The integral planning of Las Pirquitas, conducted by a joint Israeli-Argentinian team, included five agricultural Moshav-like colonies and two regional centers, located near the capital of the province, San Fernando del Valle de Catamarca. The infrastructures and the hierarchy of amenities provided in each of the five colonies, and the regional centers, were to provide all of the necessary services to sustain the region and to reverse negative demographic trends. The project, the second conducted by Israel in all of the Latin America, was to serve as a model for the rest of the continent.

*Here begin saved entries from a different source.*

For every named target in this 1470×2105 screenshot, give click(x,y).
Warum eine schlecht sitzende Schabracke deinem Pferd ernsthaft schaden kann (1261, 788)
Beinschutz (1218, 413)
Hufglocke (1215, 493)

The case study describes the Israeli government’s (through MASHAV) unique mechanism for exporting knowledge in planning, and the various levels on which it functioned: planning, work practices, and the coordination between various organizations and authorities, both Israeli and Argentinean. The examination of the methodology of Israeli export of architectural knowledge reveals a unique pedagogical paradigm and a collaborative bi-national work process. That being said, it is important to understand MASHAV’s activity as instrumental in improving Israel-US relations and in executing plans and ideologies that the United States could not directly implement in Latin America. The Argentinian side, for its part, believed that Israel would help improve its relations with the United States. And thus a triangle of relations formed between Argentina, Israel, and the United States, in which Israel played a key role as agent.
Paradoxically, and in contrast to the democratic spirit of the planning process, the project was ultimately implemented by the military regime that took over in 1965. In the decades since the project’s planning and implementation, and with the transition back to democratic government in 1983, the fabric of Las Pirquitas has evolved into a different form of land parcelization and management. In the eyes of the professionals who took part in the project, it remains an innovative experiment, though it also entailed a degree of disappointment, as the project did not obtain its stated goals and did not spread the planning gospel that its planners believed it to entail.